Julia Sonnevend is Associate Professor of Sociology and Communications at The New School for Social Research in New York. She is a sociologist of global culture, focusing on the events, icons, symbols and charismatic personalities of public life.

Sonnevend is the author of Charm: How Magnetic Personalities Shape Global Politics (forthcoming with Princeton University Press in August 2024), Stories Without Borders: The Berlin Wall and the Making of a Global Iconic Event (Oxford University Press), and co-editor of Education and Social Media: Toward a Digital Future (MIT Press). Her work has been published in interdisciplinary peer-reviewed journals including New Media & Society; Information, Communication & Society; International Journal of Press/Politics; Media, Culture & Society and the American Journal of Cultural Sociology. She is also active in public-facing scholarship internationally (for instance, the most popular Hungarian video podcast covered her life trajectory and work). Sonnevend received her PhD in Communications from Columbia University, her Master of Laws degree from Yale Law School, and her Juris Doctorate and Master of Arts degrees in German Studies and Aesthetics from Eötvös Loránd University Budapest.

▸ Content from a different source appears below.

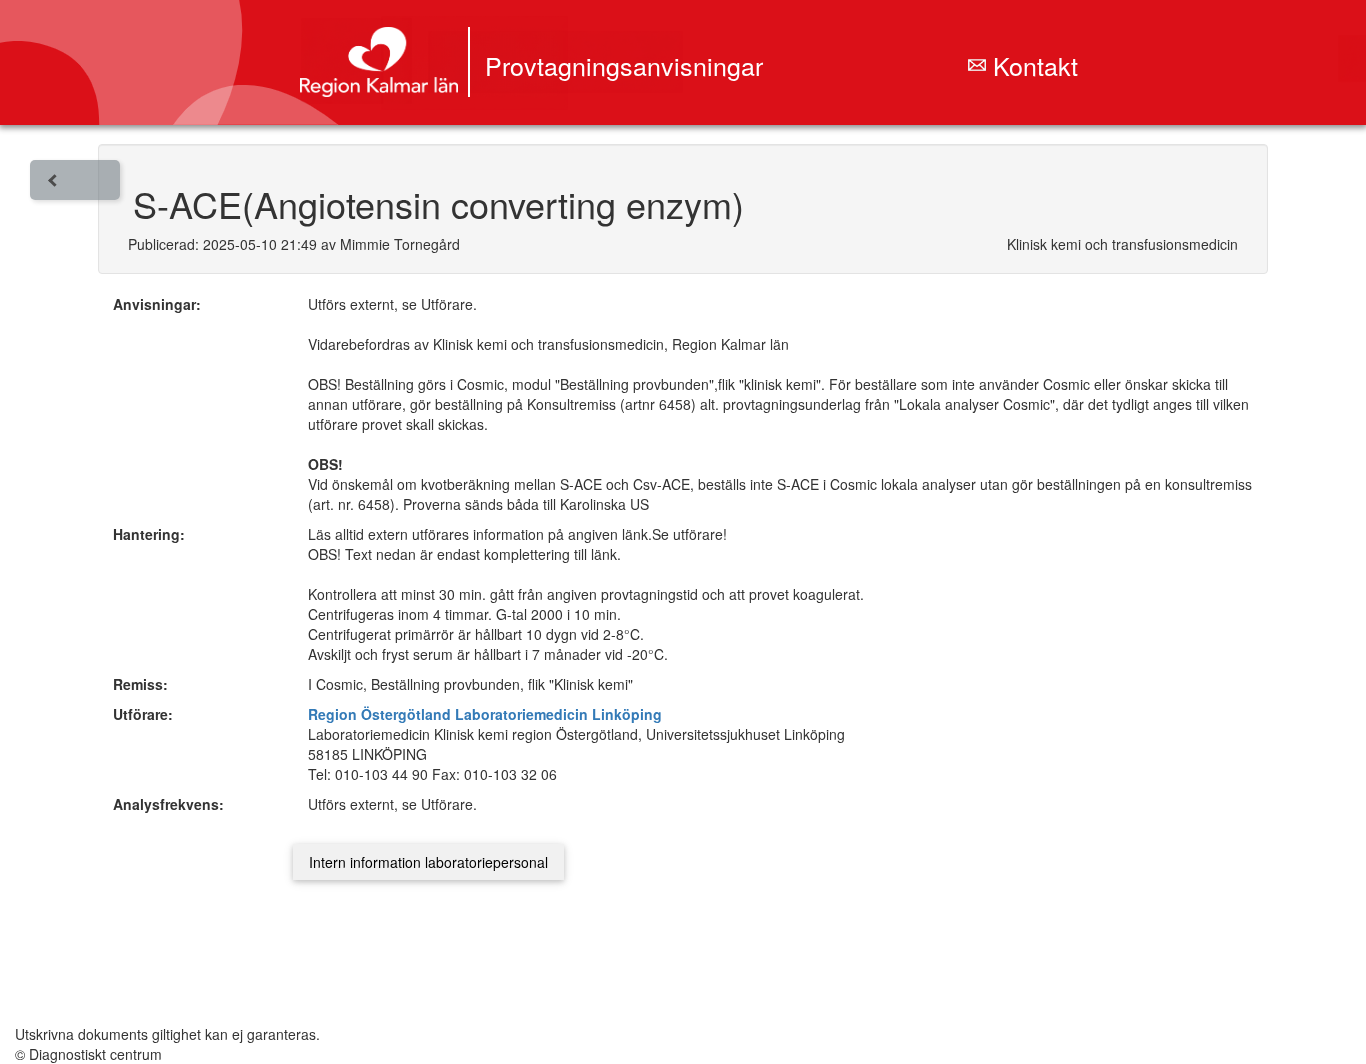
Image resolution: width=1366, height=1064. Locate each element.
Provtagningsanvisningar (624, 65)
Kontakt (1032, 65)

Her first book, Stories Without Borders: The Berlin Wall and the Making of a Global Iconic Event (Oxford University Press, 2016) raised the question: how we can tell the story of an event in a way that people would remember it internationally and over time? Focusing on journalists covering the fall of the Berlin Wall and on subsequent retellings of the event (from Legoland reenactments to the installation of segments of the Berlin Wall in shopping malls), she discussed how storytellers build up certain events so that people remember them for long periods of time. The East German border opening that we now summarize as the “fall of the Berlin Wall” was in fact unintentional, confusing, and prompted in part by misleading media coverage of bureaucratic missteps. But its global message is not about luck or accident or happenstance in history. Incarnated as a global iconic event, the “fall of the Berlin Wall” has come to communicate the momentary power that vulnerable ordinary people can have. This powerful myth still shapes our debates about separation walls and fences, borders and refugees worldwide. In contrast to globalization theories that focus on the metaphor of a “bridge,” her book highlights the ongoing presence of separation walls and barriers around the world.

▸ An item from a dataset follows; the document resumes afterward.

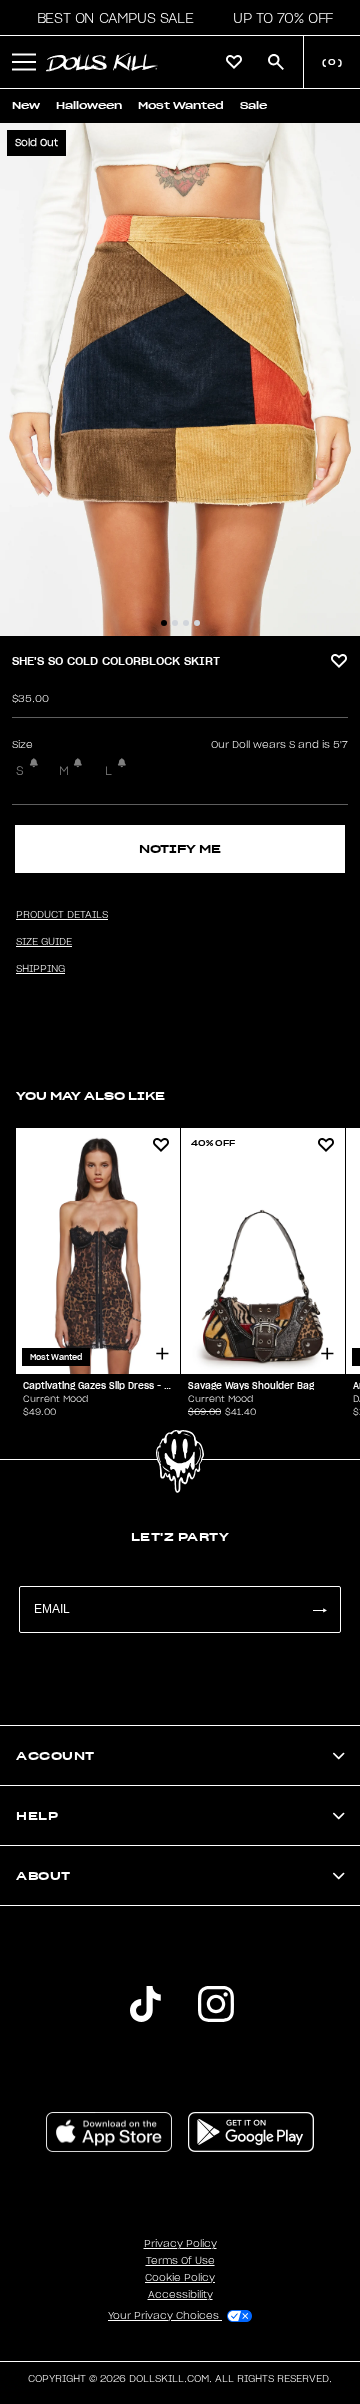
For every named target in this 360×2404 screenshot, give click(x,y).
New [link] (26, 105)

Sonnevend’s next book, Charm: How Magnetic Personalities Shape Global Politics, considers the importance of personal magnetism in public life. She examines the mediated self-representations of a set of liberal, illiberal, and authoritarian political leaders, past and present: New Zealand’s Jacinda Ardern, Hungary’s Viktor Orbán, Iran’s Mohammad Javad Zarif, North Korea’s Kim Jong-un, and Germany’s Angela Merkel. She considers how charm (or the lack of it) is wielded as a political tool, and the ways charm is weaponized to shape the international image of a country, potentially influencing decisions about military aid, trade, and even tourism. Sonnevend argues that charm will shape the future of democracy worldwide, as political values will be increasingly embodied by mediated personalities. These figures will rise and fall, often fading into irrelevance; but if we do not understand charm’s political power, we cannot grasp today’s fragile political moment.